Überlastete Notaufnahmen, Fachkräftemangel, nicht eingehaltene Hilfsfristen, zu wenig verfügbare Rettungswagen – immer wieder wird berichtet, wie schlecht es um die Notfallversorgung in Sachsen-Anhalt steht. Aus diesem Grund hat sich das diesjährige Fachsymposium der Barmer Landesvertretung Sachsen-Anhalt mit dem Dauerbrenner-Thema „Notfallversorgung zwischen Arztpraxis, Rettungsdienst und Krankenhaus“ beschäftigt. Axel Wiedemann, Landesgeschäftsführer der Barmer in Sachsen-Anhalt, begrüßte Mitte November mehr als 80 Gäste aus Gesundheitswesen, Forschung und Politik.
Irgendwo zwischen Gesundheits- und Innenministerium
Wolfgang Beck, Staatssekretär im Ministerium für Arbeit, Soziales und Gesundheit des Landes Sachsen-Anhalt, kündigte in seinem Grußwort an, dass die sektorenübergreifende Versorgung zukünftig stärker durch das Gesundheitsministerium begleitet würde. Weiterhin wies er auf die Sonderrolle der Notfallversorgung hin. Die Zuständigkeit teilen sich Gesundheitsministerium und Innenministerium. Das erfordere eine gute interministerielle Zusammenarbeit.
Nur Bagatellfälle in der Notaufnahme?
Wer kommt wann mit was und wem in die Notaufnahme? Dieser Frage ging Dr. Susanne Drynda von der Universitätsmedizin Magdeburg auf Basis von Daten des AKTIN Notaufnahmeregisters nach.
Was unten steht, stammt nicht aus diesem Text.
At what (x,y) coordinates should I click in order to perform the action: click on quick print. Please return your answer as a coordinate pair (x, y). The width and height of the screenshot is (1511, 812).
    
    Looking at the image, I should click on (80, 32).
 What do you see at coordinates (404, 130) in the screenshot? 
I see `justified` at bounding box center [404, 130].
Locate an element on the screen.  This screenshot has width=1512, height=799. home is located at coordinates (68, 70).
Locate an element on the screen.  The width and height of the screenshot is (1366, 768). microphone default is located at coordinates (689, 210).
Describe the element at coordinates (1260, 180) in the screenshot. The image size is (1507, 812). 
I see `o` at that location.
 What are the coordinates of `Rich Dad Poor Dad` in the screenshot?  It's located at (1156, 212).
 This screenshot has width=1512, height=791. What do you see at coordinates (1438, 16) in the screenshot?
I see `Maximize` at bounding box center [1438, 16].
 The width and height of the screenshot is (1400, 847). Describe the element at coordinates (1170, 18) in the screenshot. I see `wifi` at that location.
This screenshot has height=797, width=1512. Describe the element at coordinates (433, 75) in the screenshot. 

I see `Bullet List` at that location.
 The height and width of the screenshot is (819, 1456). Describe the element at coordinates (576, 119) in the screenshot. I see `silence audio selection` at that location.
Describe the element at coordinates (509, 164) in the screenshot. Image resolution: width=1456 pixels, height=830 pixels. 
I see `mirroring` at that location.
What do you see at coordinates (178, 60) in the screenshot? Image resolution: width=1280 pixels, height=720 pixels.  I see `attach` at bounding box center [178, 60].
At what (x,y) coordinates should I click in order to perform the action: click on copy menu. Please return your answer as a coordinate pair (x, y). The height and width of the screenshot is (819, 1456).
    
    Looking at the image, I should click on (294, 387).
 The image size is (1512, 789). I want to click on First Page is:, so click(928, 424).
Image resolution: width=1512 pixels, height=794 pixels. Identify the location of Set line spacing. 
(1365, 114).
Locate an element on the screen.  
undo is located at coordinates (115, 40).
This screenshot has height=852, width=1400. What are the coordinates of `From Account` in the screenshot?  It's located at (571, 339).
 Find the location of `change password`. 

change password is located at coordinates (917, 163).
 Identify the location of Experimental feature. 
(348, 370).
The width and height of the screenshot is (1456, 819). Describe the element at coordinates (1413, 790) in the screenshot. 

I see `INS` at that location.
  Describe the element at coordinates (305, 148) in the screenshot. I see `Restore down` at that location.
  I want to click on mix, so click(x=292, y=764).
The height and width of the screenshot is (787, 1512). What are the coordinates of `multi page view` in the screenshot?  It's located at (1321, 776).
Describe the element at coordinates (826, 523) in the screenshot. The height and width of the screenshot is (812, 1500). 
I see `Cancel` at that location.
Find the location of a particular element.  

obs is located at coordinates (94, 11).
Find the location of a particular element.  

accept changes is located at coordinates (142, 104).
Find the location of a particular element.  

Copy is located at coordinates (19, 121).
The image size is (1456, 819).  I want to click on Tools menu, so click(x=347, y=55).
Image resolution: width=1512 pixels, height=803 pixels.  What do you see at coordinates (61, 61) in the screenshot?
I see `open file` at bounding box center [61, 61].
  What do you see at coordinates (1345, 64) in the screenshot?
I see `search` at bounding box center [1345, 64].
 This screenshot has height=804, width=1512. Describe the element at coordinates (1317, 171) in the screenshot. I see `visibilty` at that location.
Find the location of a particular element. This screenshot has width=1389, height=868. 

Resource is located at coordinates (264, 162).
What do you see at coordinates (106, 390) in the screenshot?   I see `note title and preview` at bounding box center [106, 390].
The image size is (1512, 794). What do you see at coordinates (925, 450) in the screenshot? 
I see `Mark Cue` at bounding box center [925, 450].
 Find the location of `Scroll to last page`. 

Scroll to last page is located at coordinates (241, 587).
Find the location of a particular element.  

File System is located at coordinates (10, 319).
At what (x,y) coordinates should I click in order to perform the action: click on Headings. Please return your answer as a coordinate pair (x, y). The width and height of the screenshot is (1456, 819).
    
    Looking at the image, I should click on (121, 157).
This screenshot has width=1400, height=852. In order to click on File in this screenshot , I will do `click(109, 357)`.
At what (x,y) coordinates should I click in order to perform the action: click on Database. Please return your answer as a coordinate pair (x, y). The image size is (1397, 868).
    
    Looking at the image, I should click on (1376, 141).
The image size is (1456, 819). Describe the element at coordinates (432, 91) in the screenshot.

Ihre Untersuchung zeigt, dass Patientinnen und Patienten mit verschiedenen Mitteln und mit einem breiten Spektrum an Krankheitsbildern die Notaufnahmen aufsuchen – von Bagatellfällen bis hin zu lebensbedrohlichen Notfällen. Zu den am häufigsten genannten Gründen, um in der Notaufnahme vorstellig zu werden, gehören unter anderem Bauch-, Brust- und Rückenschmerzen, Verletzungen und Wunden sowie Luftnot und Symptome eines Schlaganfalls.
Ein Rettungsdienst, der Arztpraxen anfährt
Das deutschlandweit einzigartige SaN-Projekt stellte Dr. Eckhard Starke, stellvertretender Vorsitzender der Kassenärztlichen Vereinigung in Hessen, vor. Das Prinzip des Modellprojekts: Der Rettungsdienst kann nicht nur Krankenhäuser, sondern auch Arztpraxen anfahren. Dafür loggen sich Partnerpraxen in IVENA, einem System zur Ressourcenübersicht in Echtzeit, ein und stellen ambulante Versorgungsressourcen zur Verfügung. Diese können vom Rettungsdienst bei Bedarf reserviert und die Praxen angefahren werden. Erfordert das Krankheitsbild eine Versorgung im Krankenhaus, fährt der Rettungsdienst das Krankenhaus in der Nähe mit verfügbaren Versorgungskapazitäten an.
Knackpunkt: Ersteinschätzung
Der Bundestagsabgeordnete Dr. Herbert Wollmann warf im Rahmen des Barmer Fachsymposiums einen Blick auf die Reformierung der Notfallversorgung aus bundespolitischer Sicht. Diese sieht unter anderem vor, den Rettungsdienst aufzuwerten und ihn ins Fünfte Sozialgesetzbuch zu überführen. Zudem soll die Notfallversorgung laut Koalitionsvertrag in integrierten Notfallzentren in enger Zusammenarbeit zwischen den kassenärztlichen Vereinigungen und den Krankenhäusern erfolgen. Knackpunkt sei aus der Sicht Wollmanns die Ersteinschätzung des Patienten. Wer diese vornehme, sei aktuell noch ungewiss.
Ein buntes Potpourri an Themen
Bei diesem Potpourri an relevanten Themenbereichen bot die anschließende Podiumsdiskussion Gelegenheit, Ansichten zu vertiefen und Fragen aus dem Publikum zu beantworten. Die Moderatorin des Abends, Petra Schwarz, konnte dabei nochmal die Vielfalt der Meinungen einfangen. Das Fachsymposium konnte Schlaglichter setzen und hoffentlich zum Nachdenken und Nachmachen animieren.